4 minute read

Medalling With My Food

CATCH OF THE DAY

Scallops FOR ALL SEASONS

BY TRACY STUART

46 ah! Spring 2022

MEDALLING WITH MY FOOD

Tracy is an Olympic medallist and has a Chef’s diploma from the Natural Gourmet Institute for Health and Culinary Arts.

One of the things that excited me most about moving to River John, was the ability to grow our own food in a little country garden. I soon discovered that if I used a larger lens, I could see there was much more potential for amazing fresh food just beyond our garden. In fact, a whole world of wild, freshly caught fish was minutes away in John Bay, with teams of fisherman working the seasons like clockwork to bring us tasty delights all year.

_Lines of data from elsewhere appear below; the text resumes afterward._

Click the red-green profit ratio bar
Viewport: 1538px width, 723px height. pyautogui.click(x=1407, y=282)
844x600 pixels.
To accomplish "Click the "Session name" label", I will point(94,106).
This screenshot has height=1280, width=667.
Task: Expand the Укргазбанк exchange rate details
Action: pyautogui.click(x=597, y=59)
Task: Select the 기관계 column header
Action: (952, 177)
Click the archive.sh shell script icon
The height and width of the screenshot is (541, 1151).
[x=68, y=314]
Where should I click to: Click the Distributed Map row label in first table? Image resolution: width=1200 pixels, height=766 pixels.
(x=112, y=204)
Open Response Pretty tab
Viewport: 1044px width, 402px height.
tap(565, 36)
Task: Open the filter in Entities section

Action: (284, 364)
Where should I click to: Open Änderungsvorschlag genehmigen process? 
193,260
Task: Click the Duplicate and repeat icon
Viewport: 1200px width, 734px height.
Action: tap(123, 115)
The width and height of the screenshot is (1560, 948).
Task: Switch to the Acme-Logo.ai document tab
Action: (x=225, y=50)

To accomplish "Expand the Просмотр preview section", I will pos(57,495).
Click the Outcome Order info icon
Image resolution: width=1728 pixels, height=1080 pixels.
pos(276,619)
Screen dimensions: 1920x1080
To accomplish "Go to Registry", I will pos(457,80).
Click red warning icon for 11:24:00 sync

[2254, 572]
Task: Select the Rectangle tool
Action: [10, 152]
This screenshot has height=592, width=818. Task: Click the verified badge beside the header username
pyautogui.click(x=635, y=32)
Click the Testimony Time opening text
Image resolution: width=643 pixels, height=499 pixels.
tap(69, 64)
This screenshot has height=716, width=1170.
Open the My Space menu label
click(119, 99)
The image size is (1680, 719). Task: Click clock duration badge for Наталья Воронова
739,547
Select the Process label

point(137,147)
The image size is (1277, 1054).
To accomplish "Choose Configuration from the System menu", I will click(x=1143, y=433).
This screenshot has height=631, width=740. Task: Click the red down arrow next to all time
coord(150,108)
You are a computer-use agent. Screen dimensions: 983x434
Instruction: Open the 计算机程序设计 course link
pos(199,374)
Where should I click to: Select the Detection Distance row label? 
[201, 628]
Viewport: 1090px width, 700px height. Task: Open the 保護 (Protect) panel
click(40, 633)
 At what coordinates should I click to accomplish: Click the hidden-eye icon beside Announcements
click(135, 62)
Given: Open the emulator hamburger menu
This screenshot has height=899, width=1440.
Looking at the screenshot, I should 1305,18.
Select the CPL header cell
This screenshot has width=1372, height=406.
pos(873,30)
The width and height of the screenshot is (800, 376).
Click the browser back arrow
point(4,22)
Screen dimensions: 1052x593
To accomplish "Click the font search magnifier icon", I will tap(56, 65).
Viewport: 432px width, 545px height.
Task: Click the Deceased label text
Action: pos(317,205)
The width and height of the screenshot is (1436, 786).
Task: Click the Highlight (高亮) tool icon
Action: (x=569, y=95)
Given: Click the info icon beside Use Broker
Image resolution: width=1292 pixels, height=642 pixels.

Being a newcomer, I had to learn what was in season at what time of year. The Northumberland Strait is unique (like all fishing zones), and the fresh catch is always changing. Luckily, I can rely on the locals to keep me apprised as to “what is what and who is who” in the fishing world. One of my favourite stories to tell my friends from away is one that could only happen in a small town, and it is the story that inspired this dish that has become a family and friends’ favourite. And so, the story goes: One day in early May, the sun was shining with good intensity, and John Bay was sparkling. It felt like a Sauvignon Blanc kind of day. I was done with the heavy red wines of winter and was ready for a crisp, tangy, refreshing white wine. So, I headed down to the NSLC to see what they had to fit the bill. The liquor store overlooks the bay, so I couldn’t help but wonder what the boats would be hauling into the dock that day. So naturally, after my usual greetings, I asked Peter, the manager at the time, what was in season. Without hesitation he proclaimed that scallops were the catch of the day. When I asked where I could get my hands on some, almost if by cue, the store door opened and a local fisherman entered the building. Peter says, “That guy should be able to help you.” He froze like a deer in headlights as we both stared in his direction. I explained that I’d come for a nice white wine for dinner;

I was told he might have some fresh scallops that would pair beautifully. I asked him where I should go to pick some up. To my surprise, he said, “Well, I’ve got some in my truck that I was going to cook up at the camp tonight.” Then he generously said I was welcome to have them.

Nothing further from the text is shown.